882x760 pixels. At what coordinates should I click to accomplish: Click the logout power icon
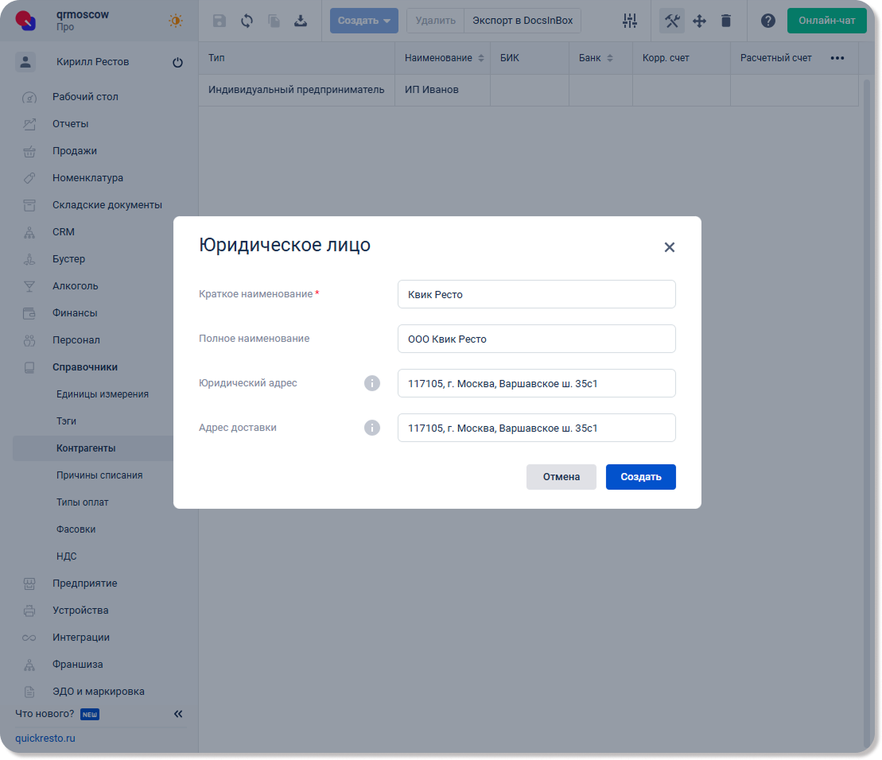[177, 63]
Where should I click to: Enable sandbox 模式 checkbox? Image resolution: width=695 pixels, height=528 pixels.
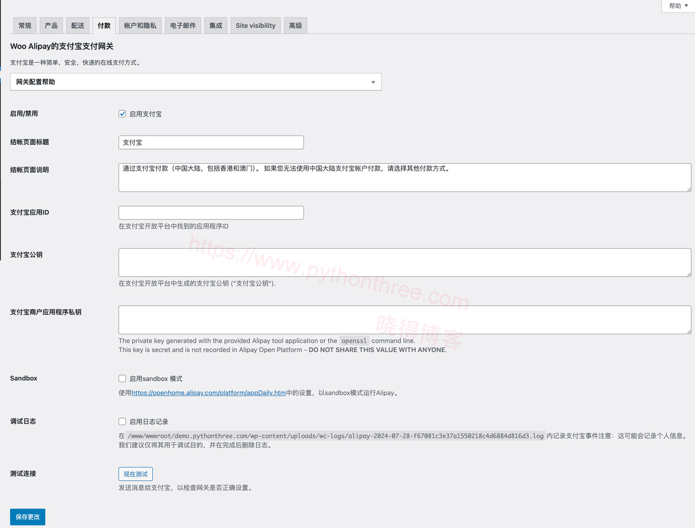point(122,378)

==

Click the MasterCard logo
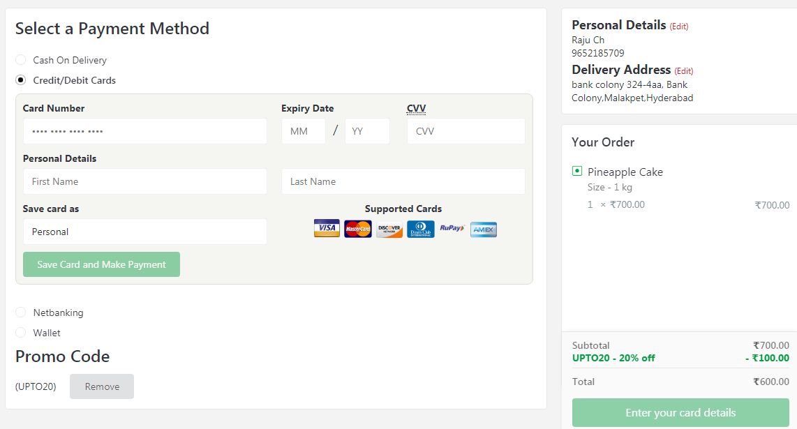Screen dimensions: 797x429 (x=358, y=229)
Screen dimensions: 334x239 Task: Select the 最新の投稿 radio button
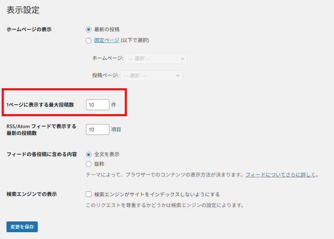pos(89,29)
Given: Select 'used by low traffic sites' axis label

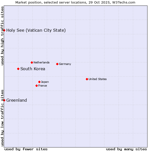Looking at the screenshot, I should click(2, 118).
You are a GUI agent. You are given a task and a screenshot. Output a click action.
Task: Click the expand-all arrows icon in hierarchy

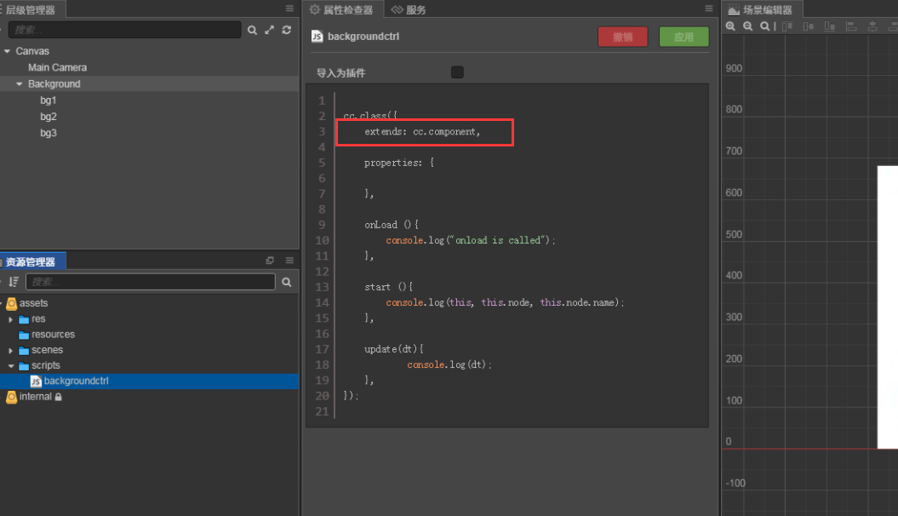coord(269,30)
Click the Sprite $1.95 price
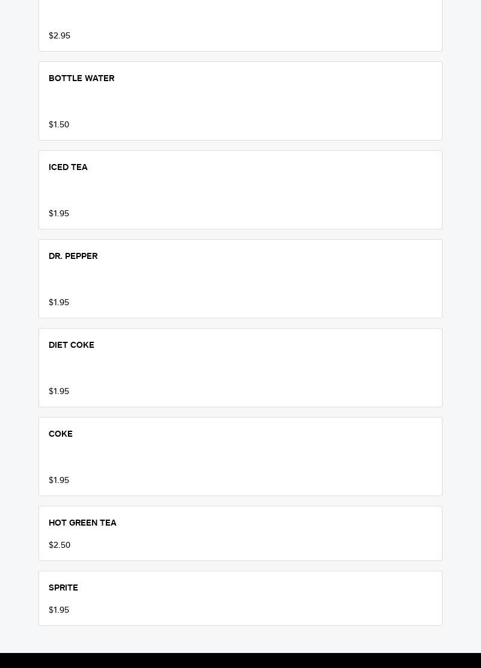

...

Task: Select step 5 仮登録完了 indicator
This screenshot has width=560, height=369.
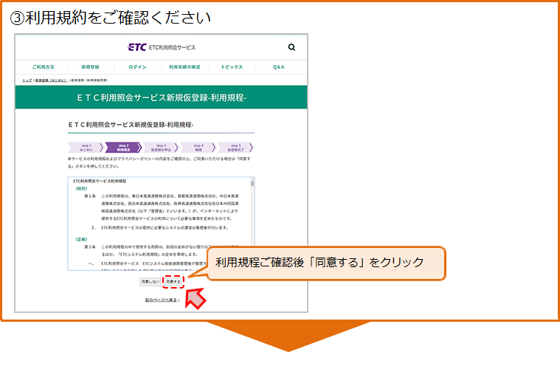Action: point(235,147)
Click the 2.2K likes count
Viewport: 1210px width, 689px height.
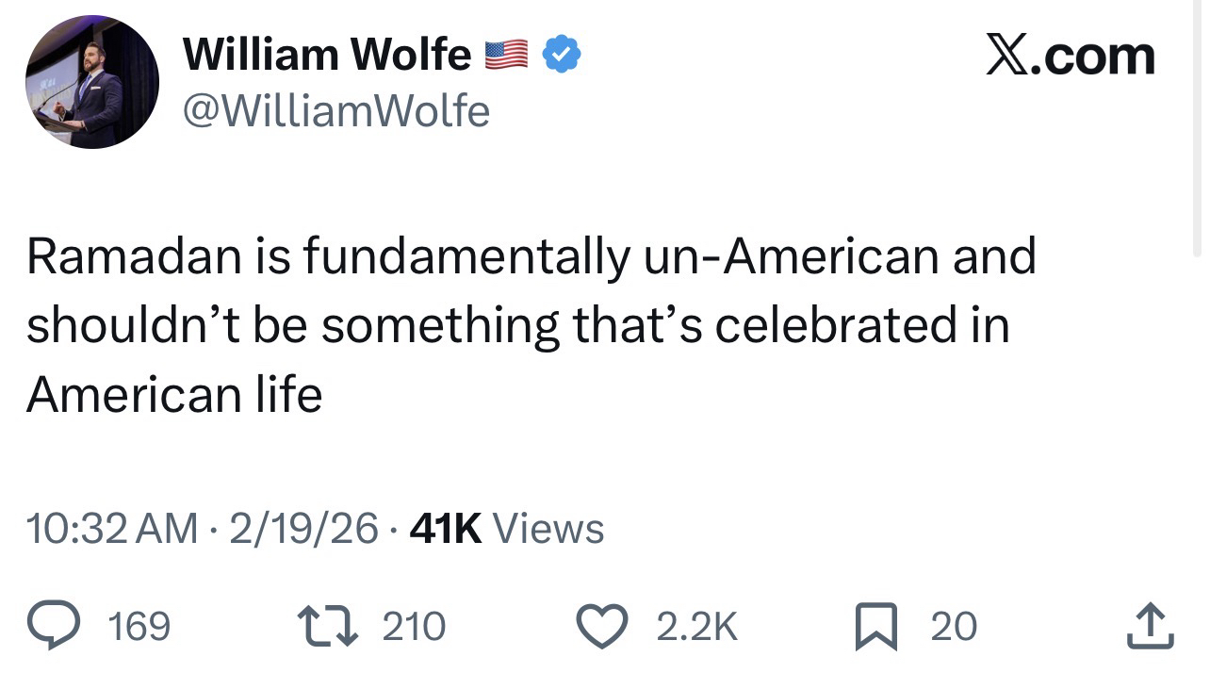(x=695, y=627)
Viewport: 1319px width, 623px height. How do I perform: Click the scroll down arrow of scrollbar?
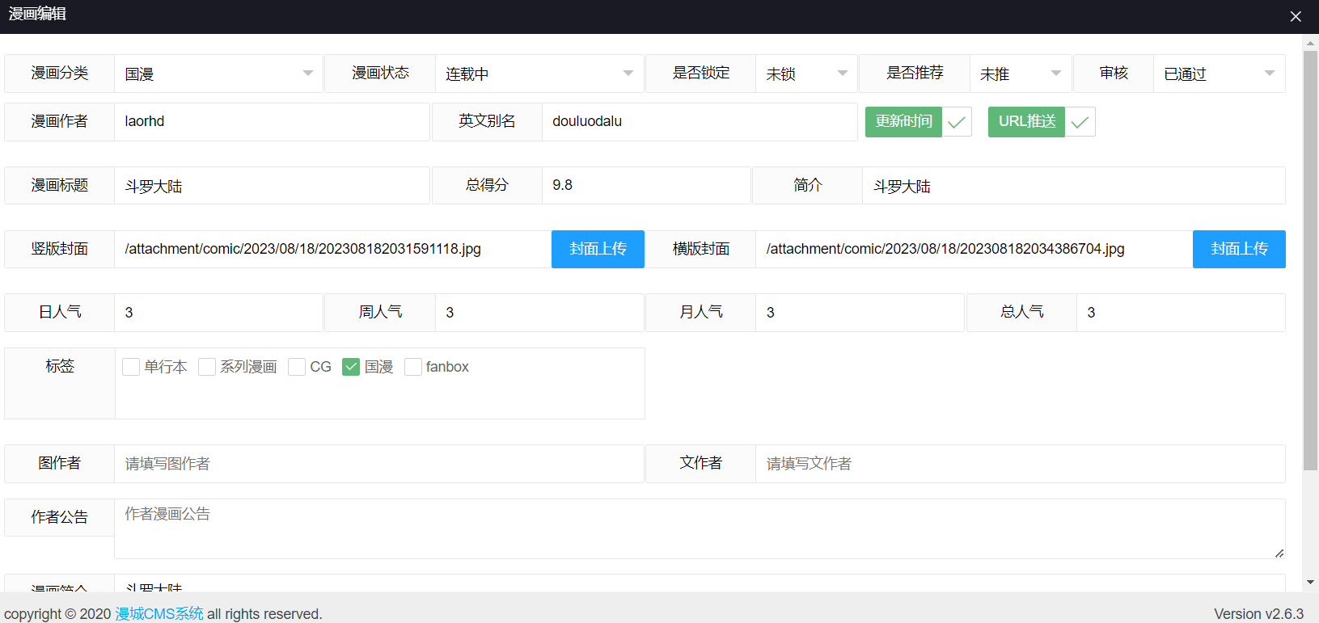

* _AIM OF THE EXERCISE_
In the records above, copy exactly everything from the line that has "Click the 2.2K likes count" down to the line that has "Viewport: 1319px width, 623px", both ends included, and leave out the pictures.

* _EXERCISE RESULT_
Click the 2.2K likes count
Viewport: 1210px width, 689px height.
(x=695, y=627)
Viewport: 1319px width, 623px height. How do I perform: Click the scroll down arrow of scrollbar?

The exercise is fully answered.